> ASSIGNMENT:
Starting at the line that contains "Given: Open the JFK airport link", write out every line through the end of the records exactly as it stands, and leave out all pictures.

> STORED DATA:
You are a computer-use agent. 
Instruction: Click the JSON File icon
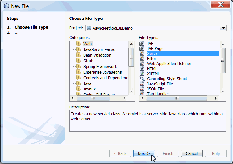[142, 89]
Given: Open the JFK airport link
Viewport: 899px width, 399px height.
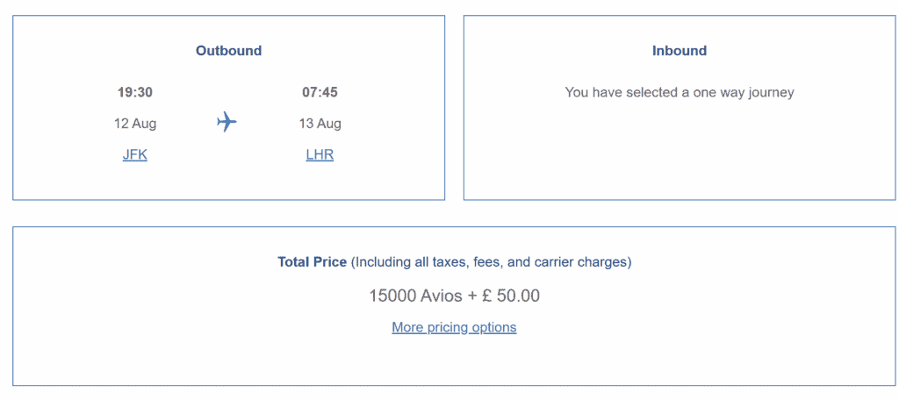Looking at the screenshot, I should 134,154.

> SOLUTION:
Given: Open the JFK airport link
Viewport: 899px width, 399px height.
Looking at the screenshot, I should 134,154.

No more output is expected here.